**Вопросы**
1. Куда, согласно тексту об акушерке, главврач 9-го роддома отрекомендовал автора?
2. Выпишите из текста об акушерке без изменений отрывок от «А когда я сказала, что» до «чью-то личную жизнь?» включительно.

**Текст для разбора**
Уж не знаю, передал – не передал, но в одном уверена твёрдо: в моей жизни Миша человек далеко не случайный. Не повстречайся он на пути, не замолви за меня пару слов в «Золотом младенце», когда я ещё училась в акушерском колледже, моя профессиональная жизнь явно сложилась бы совсем по-другому. Правда, в «Золотом младенце» мою кандидатуру рассматривали без особой заинтересованности, в духе «ну ладно, так и быть, приходи»…
И тут нужно вспомнить вторую историю.
Акушерского опыта по их меркам у меня имелось ничтожно мало: понятно, что к новенькой все относились настороженно. Оценили только после тех самых тринадцати контрактов, доставшихся от отстранённых от работы акушерок. Хотя, возможно, оценили и раньше, но виду старательно не подавали. Правда, сделали это поздно: впечатлённый моими явными успехами главврач 9-го роддома уже отрекомендовал меня в «Мир Естественного Акушерства». И мне казалось, что как относились, так и отпустят – легко, без сожалений.
Но неожиданно обиделись и даже огорчились таким развитием ситуации. Выяснилось вдруг, что меня считают хорошей акушеркой (до сих пор не могу понять, почему при этом скрывали мои контакты от желающих со мной рожать). И даже посоветовали – цитирую: «плюнуть в лицо главврачу в качестве ответа на предложение смены акушерского центра».
А когда я сказала, что всё-таки принимаю предложение перейти в «Мир Естественного Акушерства» и прошу только позволить закончить курс, который вела, то услышала от одной из наставниц: группу дадут довести исключительно при условии, если буду сообщать, что происходит там с руководством в частности и в МЕА вообще.
Зависнув на некоторое время, как давший программный сбой системный блок, после перезагрузки уточнила – сообщать о чём? О количестве родов? О проценте медицинских вмешательств? Про чью-то личную жизнь?

**Строки набора данных**
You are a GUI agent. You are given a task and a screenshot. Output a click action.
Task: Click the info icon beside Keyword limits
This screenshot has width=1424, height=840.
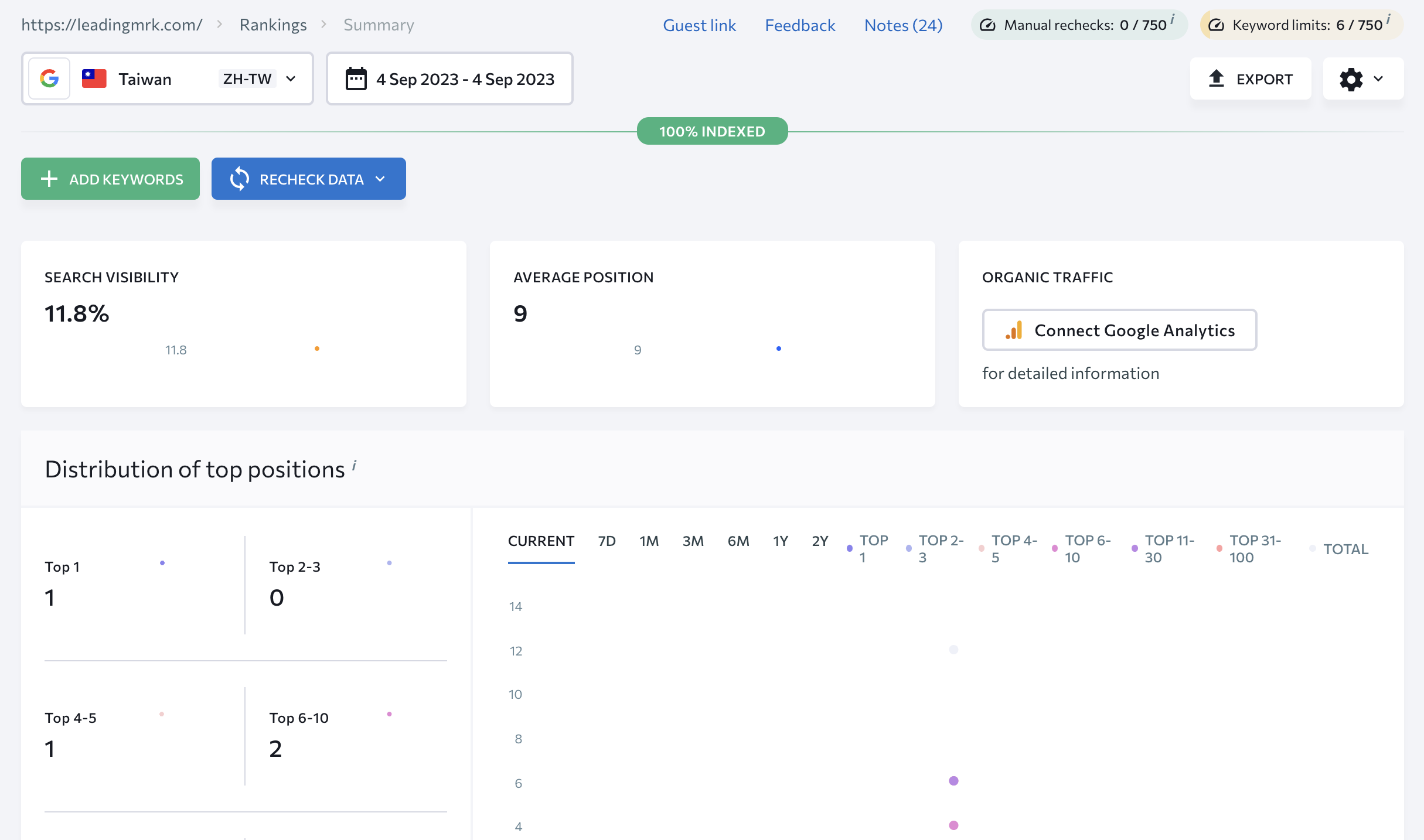coord(1388,19)
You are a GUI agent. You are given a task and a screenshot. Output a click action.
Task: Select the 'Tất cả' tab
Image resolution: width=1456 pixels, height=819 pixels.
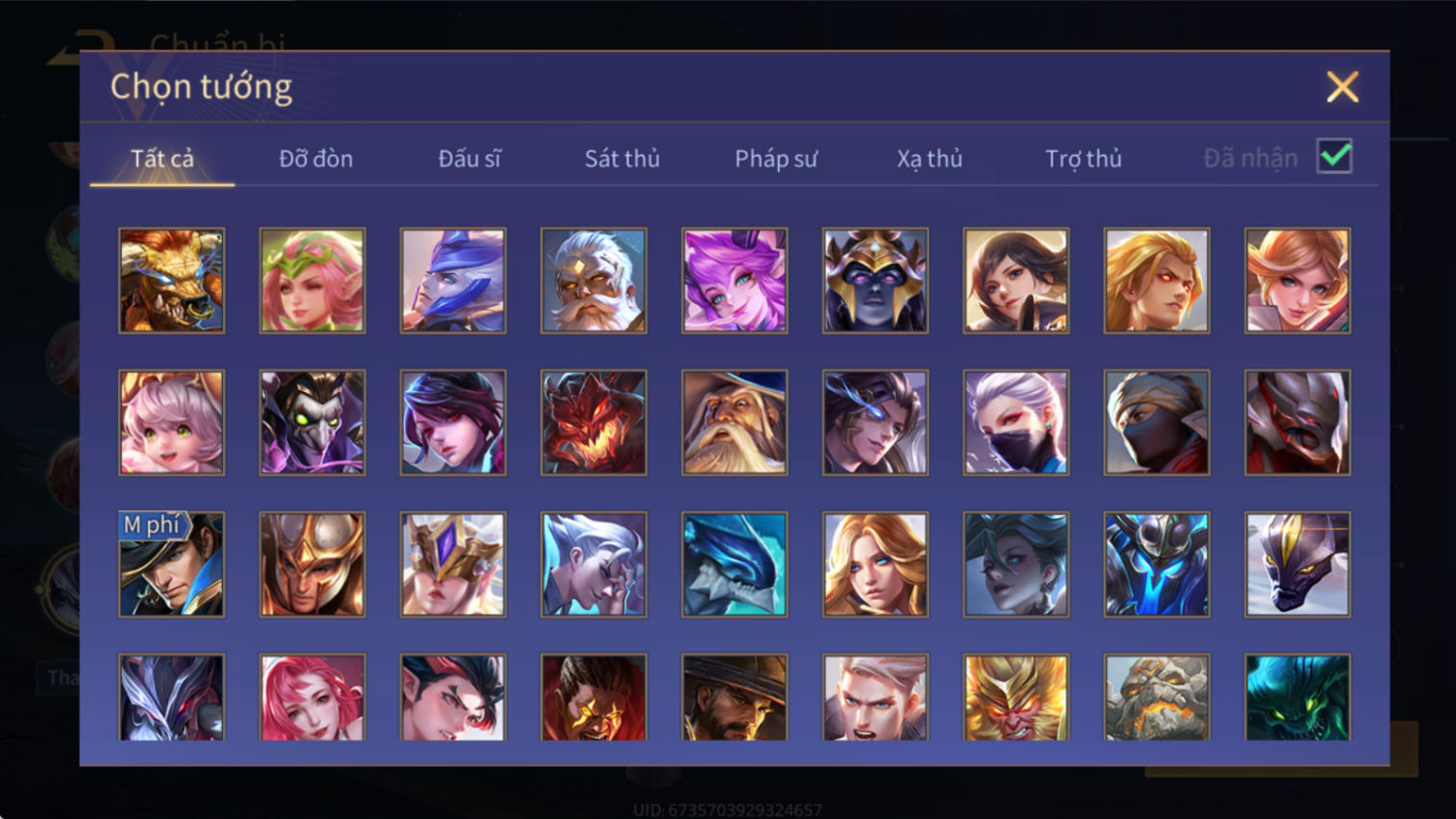[x=163, y=159]
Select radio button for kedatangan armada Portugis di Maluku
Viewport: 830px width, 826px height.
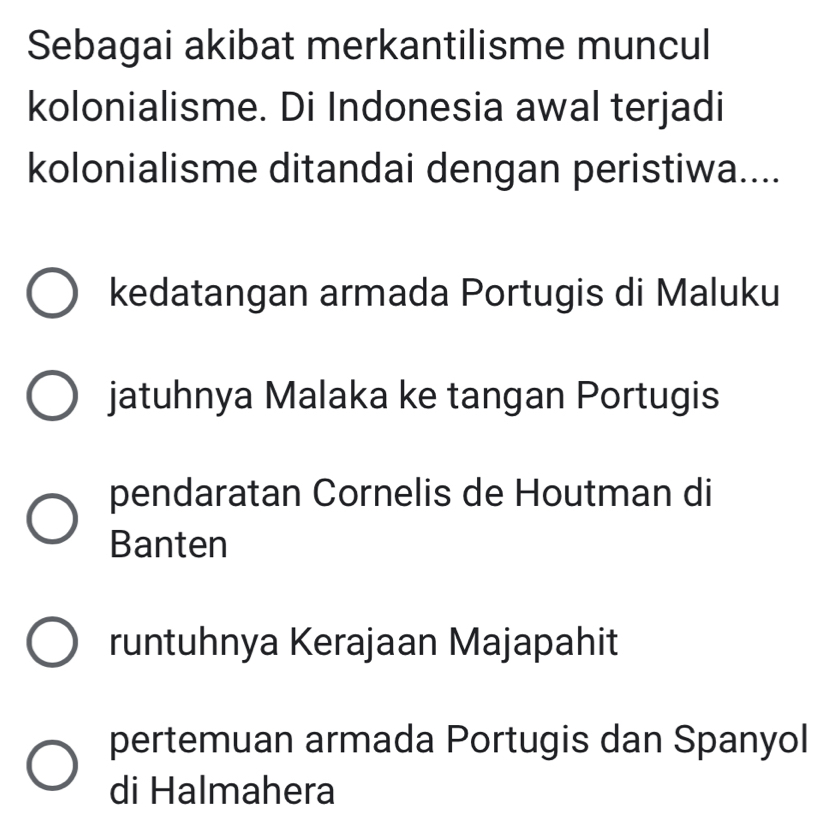[x=52, y=296]
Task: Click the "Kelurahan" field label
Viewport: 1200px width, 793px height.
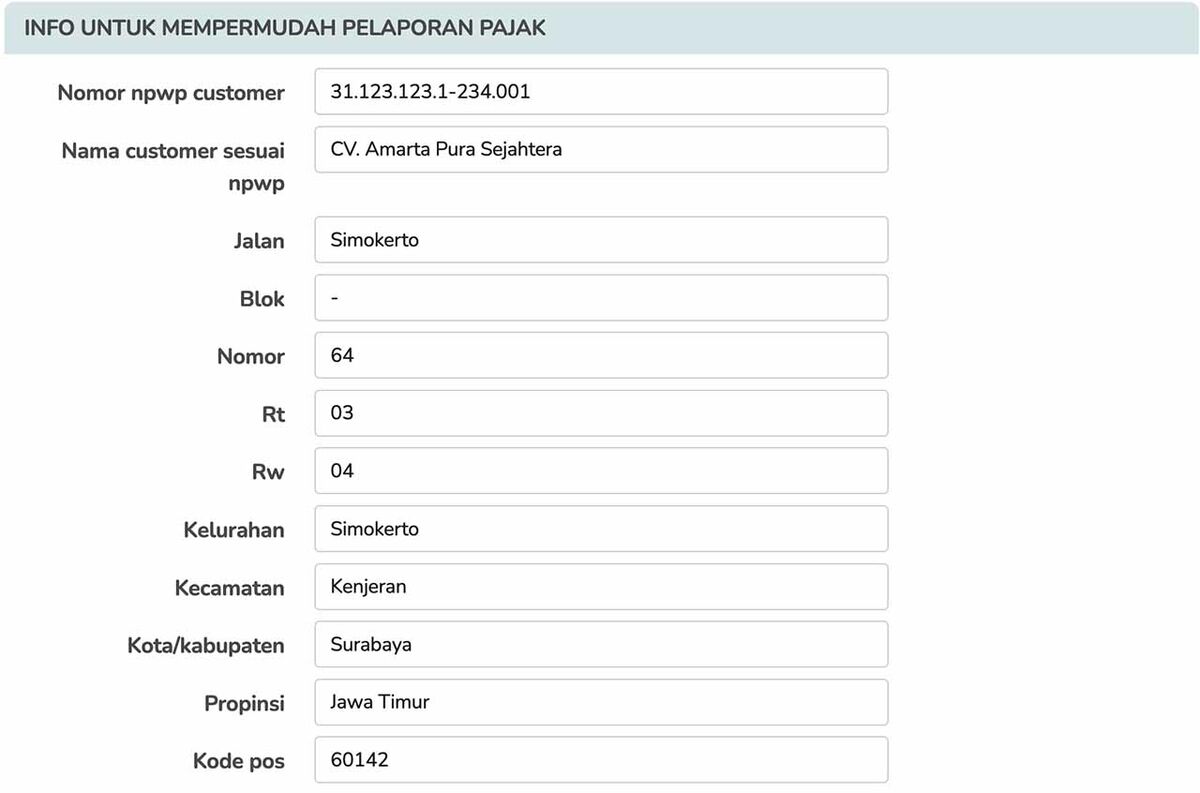Action: click(x=233, y=530)
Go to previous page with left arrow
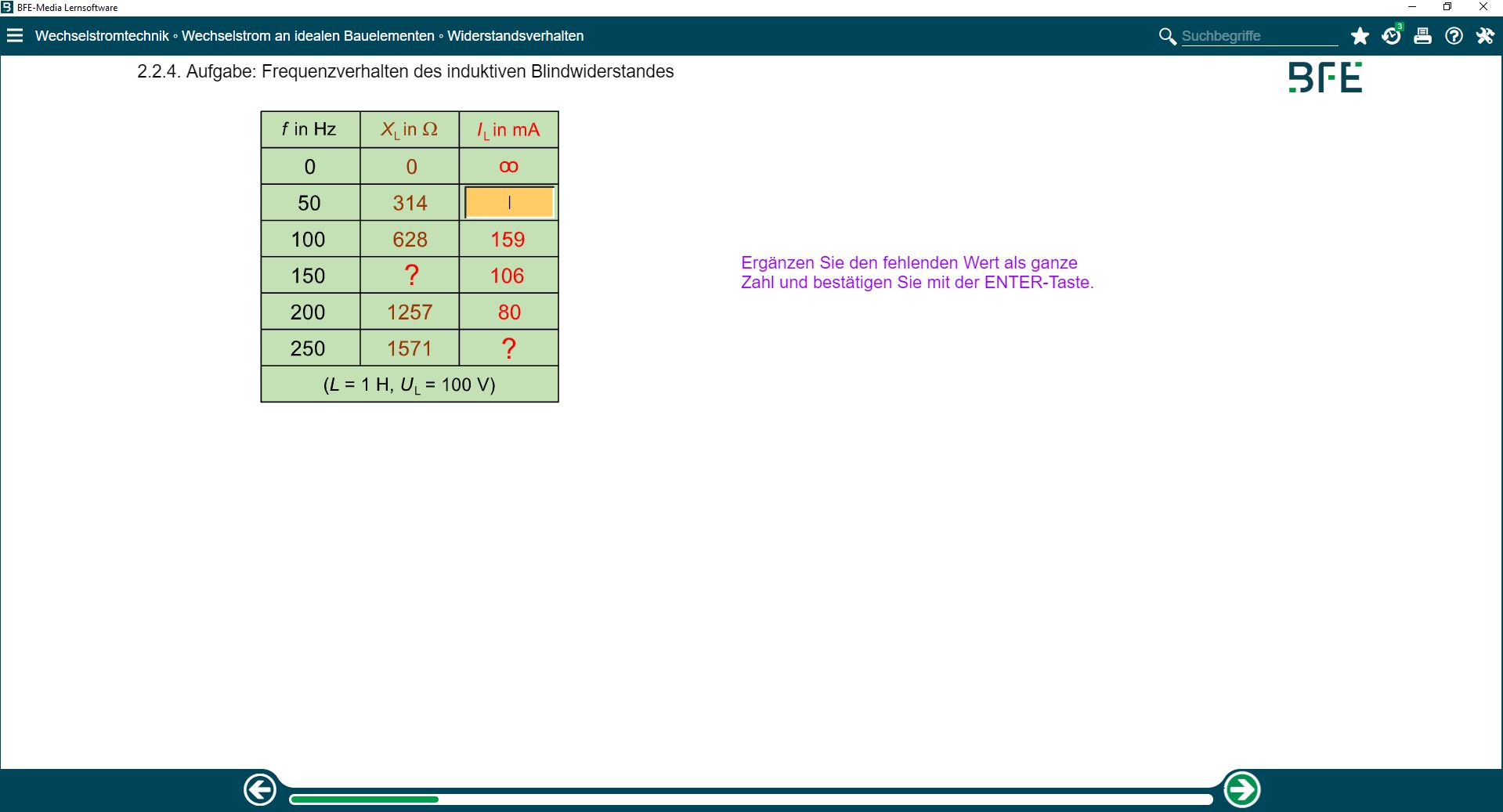 point(260,789)
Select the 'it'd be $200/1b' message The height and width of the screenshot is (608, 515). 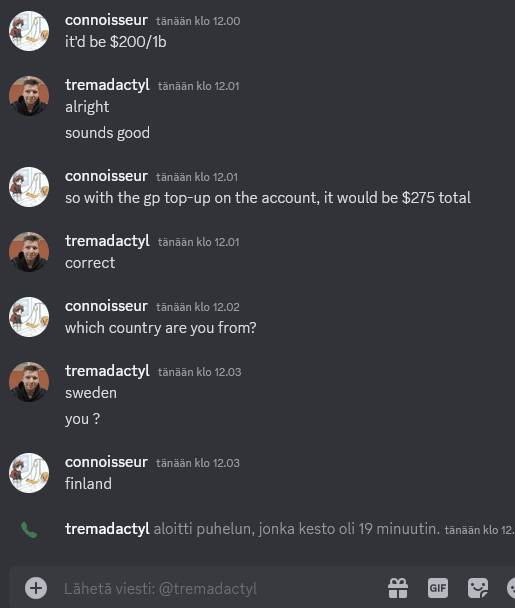pos(116,42)
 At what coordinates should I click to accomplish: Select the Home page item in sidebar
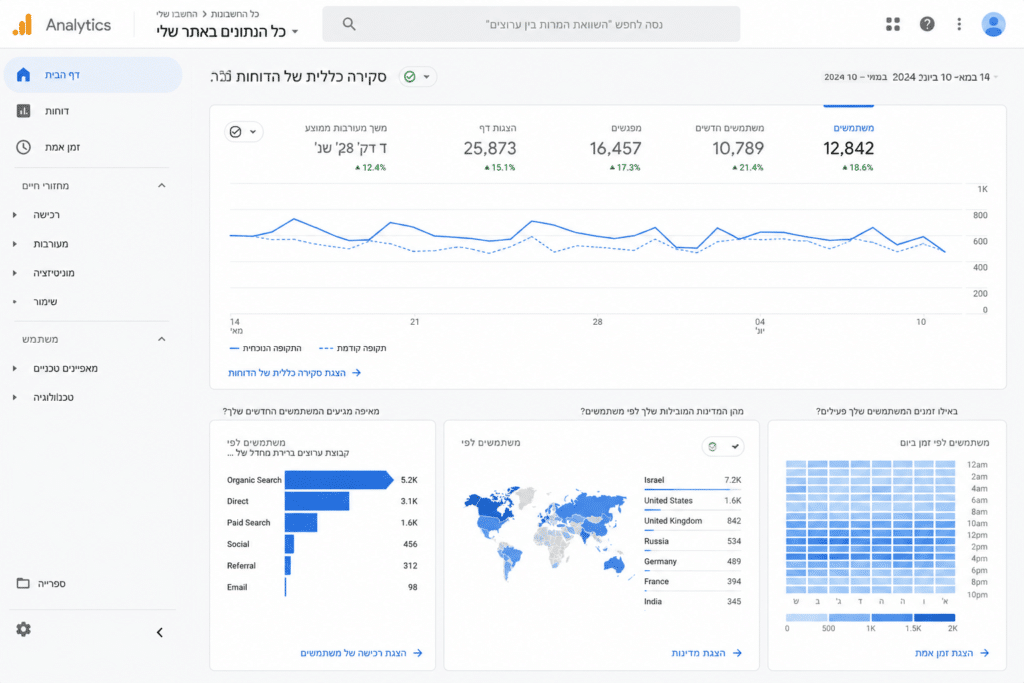[x=93, y=74]
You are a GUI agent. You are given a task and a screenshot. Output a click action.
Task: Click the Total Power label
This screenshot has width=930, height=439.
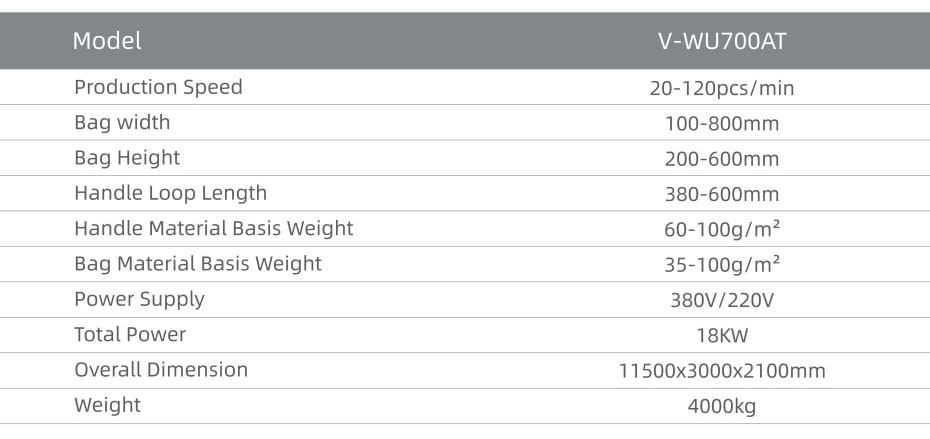(x=130, y=335)

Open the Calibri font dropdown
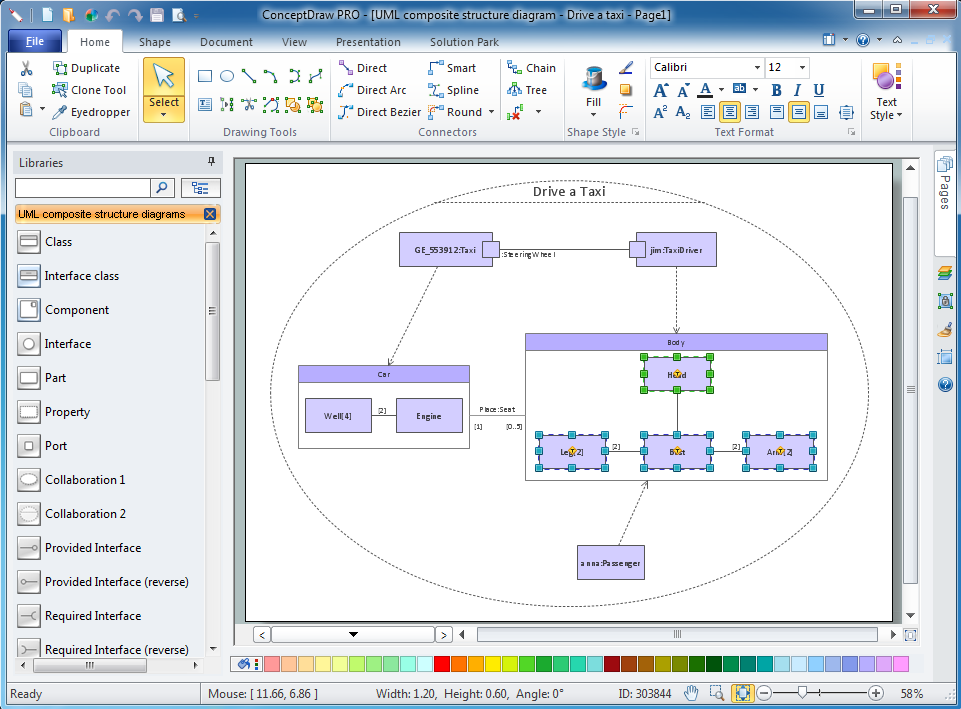click(x=758, y=67)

**Ответы к заданиям**
1. В «Мир Естественного Акушерства».

2.
А когда я сказала, что всё-таки принимаю предложение перейти в «Мир Естественного Акушерства» и прошу только позволить закончить курс, который вела, то услышала от одной из наставниц: группу дадут довести исключительно при условии, если буду сообщать, что происходит там с руководством в частности и в МЕА вообще.
Зависнув на некоторое время, как давший программный сбой системный блок, после перезагрузки уточнила – сообщать о чём? О количестве родов? О проценте медицинских вмешательств? Про чью-то личную жизнь?